El vendedor, un hombre andrajoso y mellado, les preguntó si venían de un entierro. La pareja solo veía las chirimoyas. Chirimoyas era todo lo que había en esa frutería.

—No me gusta cómo se ven. Vámonos —le dijo Lettys.

—¿Tú crees, amor...? Me dijo que era vegetariano. Yo le pregunté que si le gustaba el faláfel y me dijo que no sabía qué era —le contó, apenas viendo las mandarinas y las naranjas de los siguientes puestos—. Después le pregunté que si le gustaba la chirimoya y me dijo que tampoco sabía lo que era.

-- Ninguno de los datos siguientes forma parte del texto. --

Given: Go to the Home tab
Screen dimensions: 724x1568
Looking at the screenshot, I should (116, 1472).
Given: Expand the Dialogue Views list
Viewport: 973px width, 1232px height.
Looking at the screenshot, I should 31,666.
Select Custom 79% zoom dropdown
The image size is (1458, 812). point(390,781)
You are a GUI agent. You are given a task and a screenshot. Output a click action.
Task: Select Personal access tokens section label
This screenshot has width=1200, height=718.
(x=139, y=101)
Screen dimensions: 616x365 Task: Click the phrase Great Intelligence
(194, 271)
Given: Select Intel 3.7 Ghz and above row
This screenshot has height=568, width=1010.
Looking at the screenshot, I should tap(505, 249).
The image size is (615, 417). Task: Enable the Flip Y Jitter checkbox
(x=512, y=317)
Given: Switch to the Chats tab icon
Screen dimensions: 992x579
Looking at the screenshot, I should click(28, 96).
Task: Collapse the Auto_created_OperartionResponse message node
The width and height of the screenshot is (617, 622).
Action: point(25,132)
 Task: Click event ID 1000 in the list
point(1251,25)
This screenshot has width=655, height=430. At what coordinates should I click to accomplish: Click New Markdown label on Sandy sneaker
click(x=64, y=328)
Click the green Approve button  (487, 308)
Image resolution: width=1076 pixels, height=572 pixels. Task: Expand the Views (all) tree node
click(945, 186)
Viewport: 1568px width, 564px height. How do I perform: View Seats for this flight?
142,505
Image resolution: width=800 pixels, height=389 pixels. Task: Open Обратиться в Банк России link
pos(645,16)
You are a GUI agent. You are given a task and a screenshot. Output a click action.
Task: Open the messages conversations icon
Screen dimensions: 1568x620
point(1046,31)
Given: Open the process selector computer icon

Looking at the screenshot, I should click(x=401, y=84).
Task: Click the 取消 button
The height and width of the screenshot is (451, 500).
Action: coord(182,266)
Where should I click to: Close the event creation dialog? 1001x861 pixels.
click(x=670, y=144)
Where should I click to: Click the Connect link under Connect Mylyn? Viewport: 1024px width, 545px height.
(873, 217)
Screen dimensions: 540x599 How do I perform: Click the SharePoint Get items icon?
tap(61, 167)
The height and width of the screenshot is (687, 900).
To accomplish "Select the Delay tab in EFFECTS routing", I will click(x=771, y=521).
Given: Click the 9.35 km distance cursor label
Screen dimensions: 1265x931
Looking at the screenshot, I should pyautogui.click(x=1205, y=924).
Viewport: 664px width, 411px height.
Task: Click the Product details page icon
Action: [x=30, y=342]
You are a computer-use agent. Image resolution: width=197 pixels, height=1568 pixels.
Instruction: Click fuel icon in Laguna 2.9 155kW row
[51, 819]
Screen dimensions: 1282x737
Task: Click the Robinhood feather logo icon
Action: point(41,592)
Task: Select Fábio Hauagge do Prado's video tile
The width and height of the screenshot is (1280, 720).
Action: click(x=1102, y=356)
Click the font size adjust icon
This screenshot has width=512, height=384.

Conversaban cabizbajos, tomados de las manos.

—No entiendo por qué siempre se hacen los interesantes conmigo —se lamentó—. ¿Tú crees que yo soy negativo?

—El hecho de que no sepa lo que es un esplín, no quiere decir que tú seas negativo —le respondió ella con un beso, mientras agitaba un par de maracuyás.

—A ti te quedaría mucho mejor como una gargantilla —le sugirió él sacando el ámbar de su sobretodo.

Sonó el teléfono y Fernando se dirigió al final del mercado, bajo un samán desnudo, a contestar la llamada.

—Mi vida... Bueno, dasayuna tú solita —le informó Fernando, entregándole un billete—. Es que debo cubrir el puesto... Por eso me llamaron —y se despidió con un mordisco en los labios de Lettys—. ¡Aunque sea, déjame una!

Cuando salió del Mercado del Pueblo, se percató de que solo había guardado su celular. El ámbar estaba en sus manos. Y ahora, detenido, deslizaba las yemas de sus dedos por la superficie traslúcida, como si fuese una guija. Después, con un movimiento rápido, lo lanzó hacia el apamate, causando el revuelo de los cuervos.

A un par de cuadras, al introducir sus manos en los bolsillos, sacó el billete que le había dado a Lettys.